The 5' untranslated mRNA region base content can greatly affect translation initiation in the absence of secondary structures in Prevotella bryantii TC1-1.

It has become clear lately that many bacteria and even whole bacterial phyla do not use the classical Shine-Dalgarno sequence mediated pathway of protein translation initiation. The prominent phylum Bacteroidetes is one of them, and this was shown not only using bioinformatic but also functional reporter gene studies in its representative Prevotella bryantii. The latter studies revealed much higher sensitivity toward secondary structures in 5(') untranslated mRNA regions (5(') UTRs) during translation initiation compared to Escherichia coli. It was proposed that in the absence of Shine-Dalgarno sequence interaction the key elements enabling translation initiation are local absence of secondary structures in 5(') UTRs, and the ribosomal protein S1 which binds to mRNA. Here, we evaluate the 5(') UTRs devoid of secondary structures but containing divergent nucleotide compositions in P. bryantii reporter assay.
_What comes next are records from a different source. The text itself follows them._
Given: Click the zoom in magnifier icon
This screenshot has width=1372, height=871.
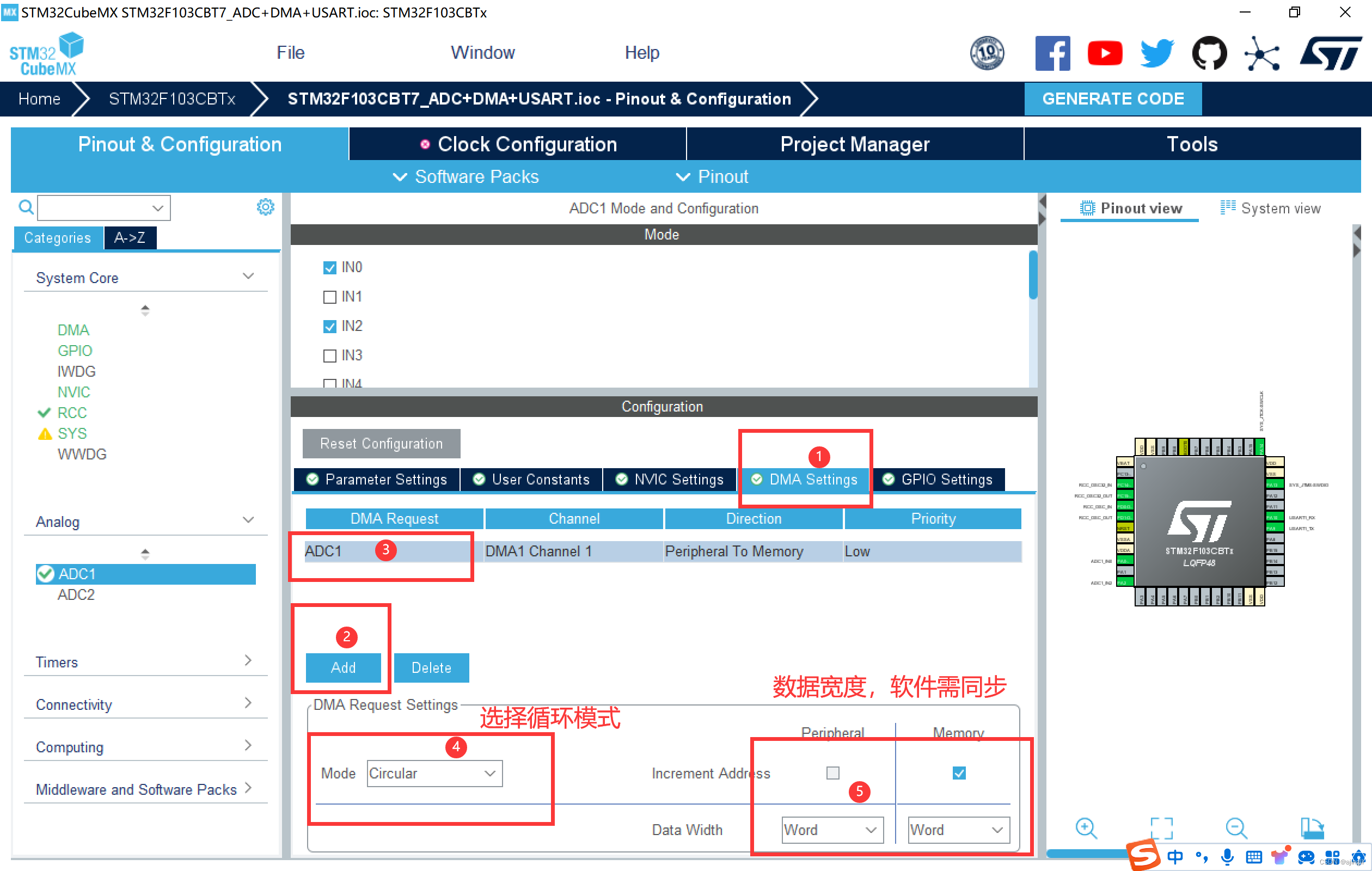Looking at the screenshot, I should point(1086,827).
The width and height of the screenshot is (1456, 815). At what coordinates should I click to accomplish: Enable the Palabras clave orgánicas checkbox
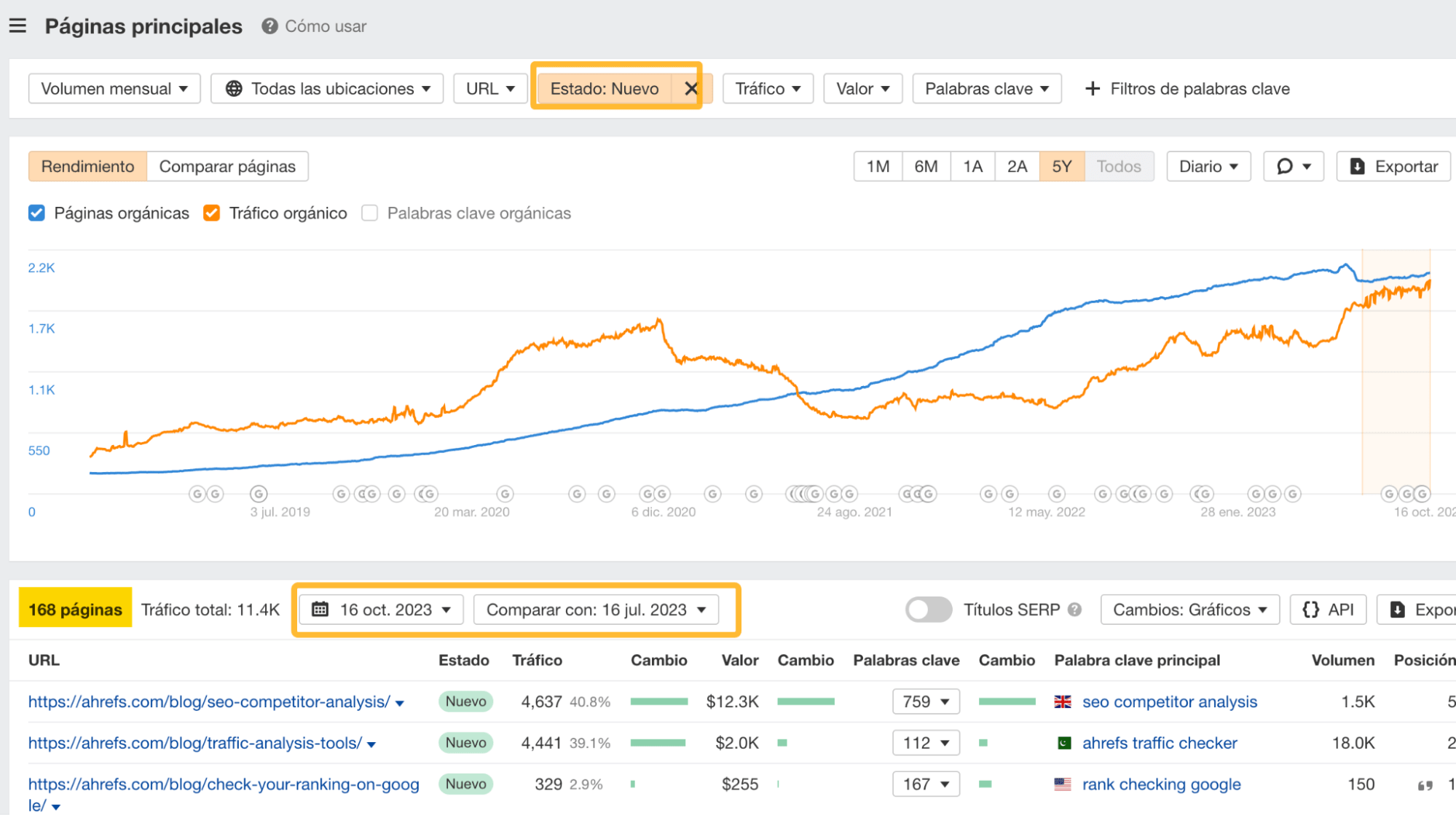[369, 213]
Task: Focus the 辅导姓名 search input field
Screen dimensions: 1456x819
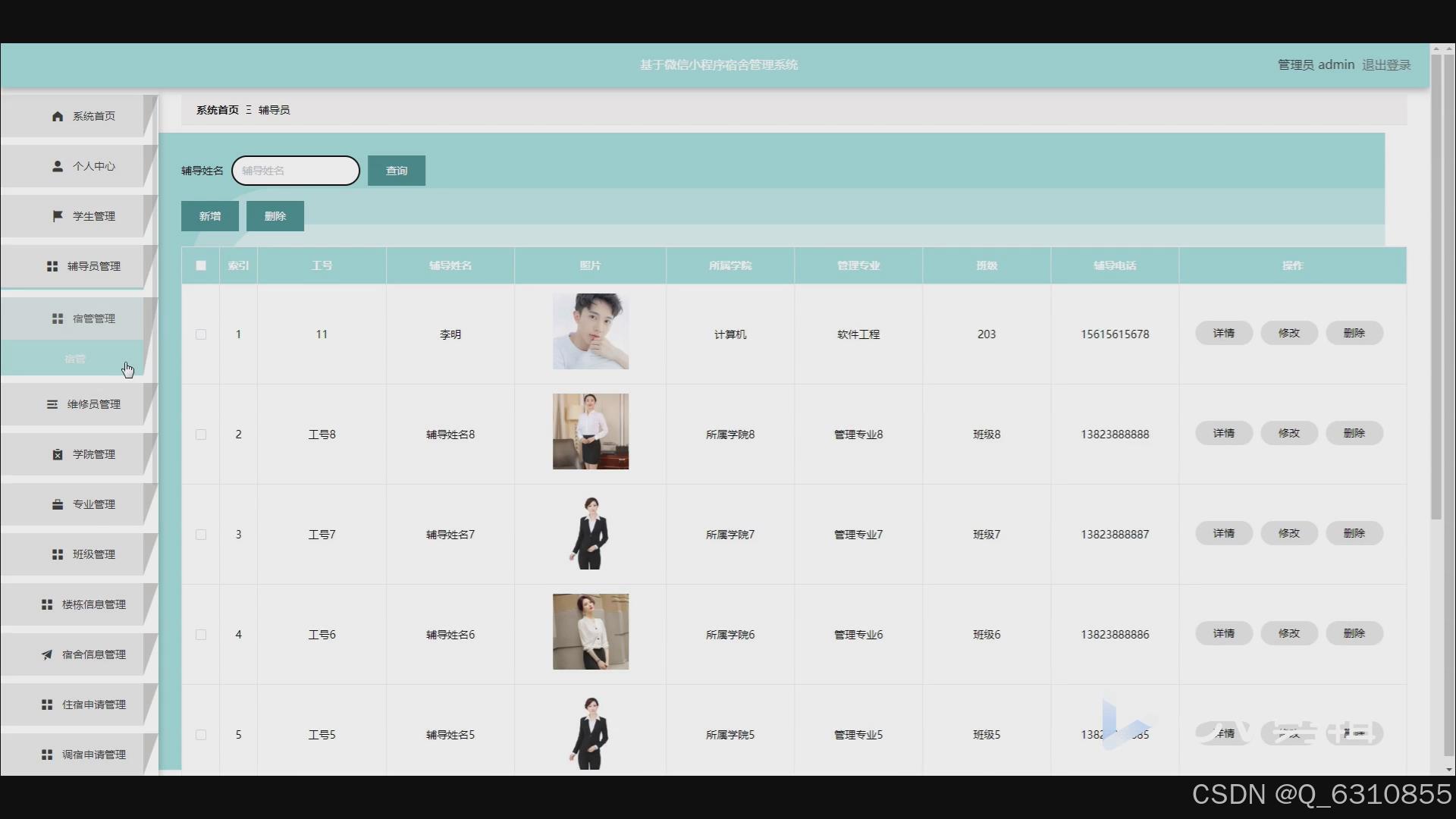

We show that base composition profoundly affects the amount of the reporter synthesized, and further that these amounts were in agreement with S1 protein binding affinity for adenine/uracil bases in mRNA. This is the first, though indirect, clue that S1 is actually involved in translation initiation in Bacteroidetes and adds the second layer of control beside mRNA secondary structure affecting translation initiation in this phylum.